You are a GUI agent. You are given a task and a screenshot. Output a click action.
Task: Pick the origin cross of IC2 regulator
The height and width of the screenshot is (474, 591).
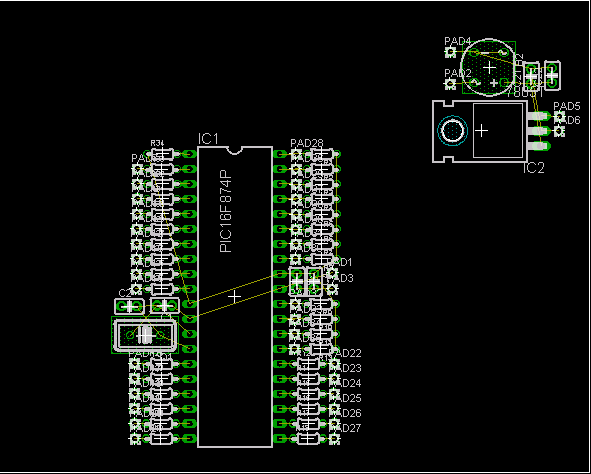click(x=481, y=131)
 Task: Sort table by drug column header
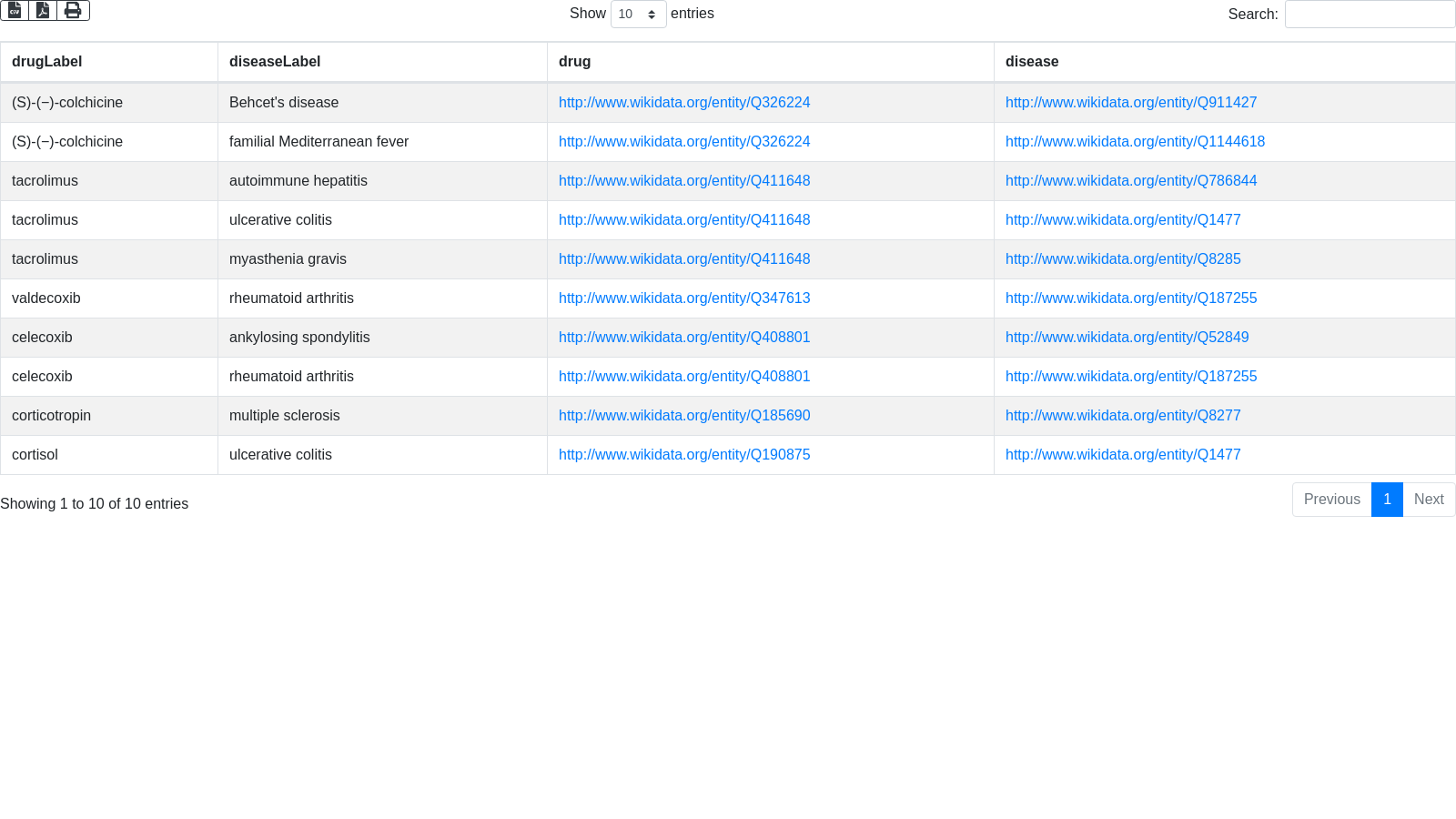pyautogui.click(x=574, y=62)
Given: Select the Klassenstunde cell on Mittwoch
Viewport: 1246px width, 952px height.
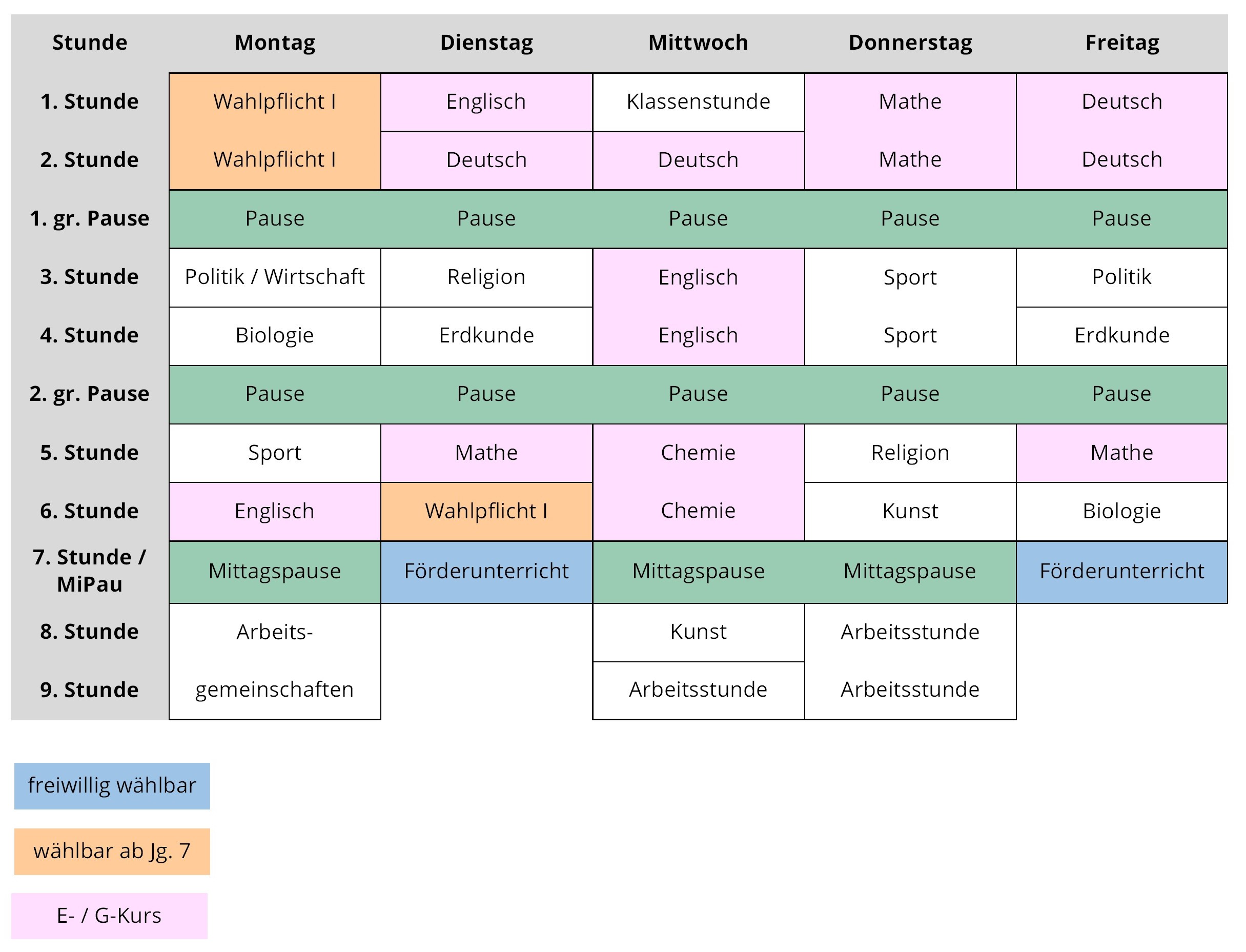Looking at the screenshot, I should tap(699, 102).
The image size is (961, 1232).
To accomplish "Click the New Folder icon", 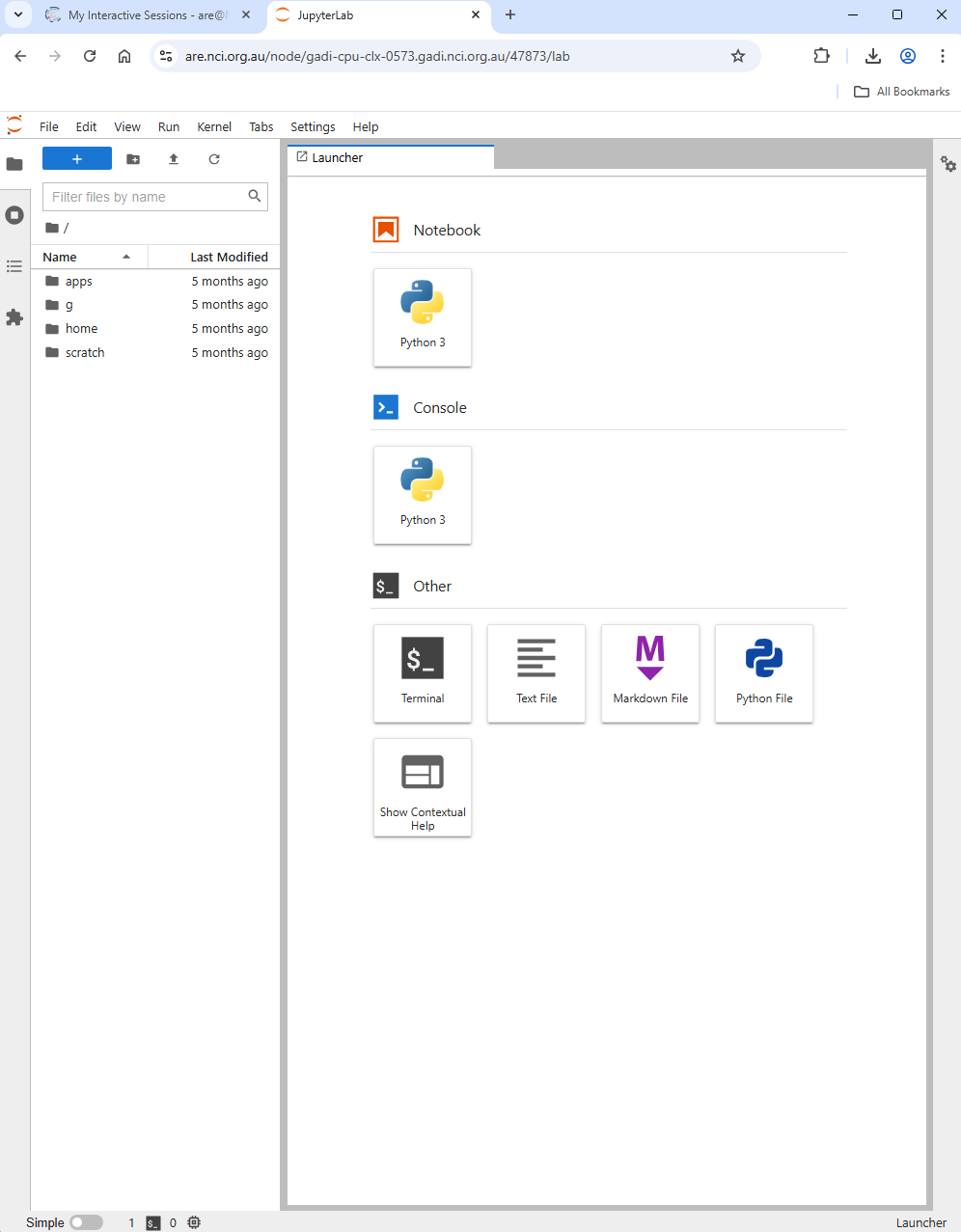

——

Write out all the data exactly, minus pictures.

You are a GUI agent. You are given a task and a screenshot. Output a click action.
Task: Pick the origin cross of IC2 regulator
The height and width of the screenshot is (474, 591).
click(x=481, y=131)
 Task: Sort table by drug column header
pyautogui.click(x=574, y=62)
Given: Select the Klassenstunde cell on Mittwoch
Viewport: 1246px width, 952px height.
Looking at the screenshot, I should tap(699, 102).
The image size is (961, 1232).
To accomplish "Click the New Folder icon", 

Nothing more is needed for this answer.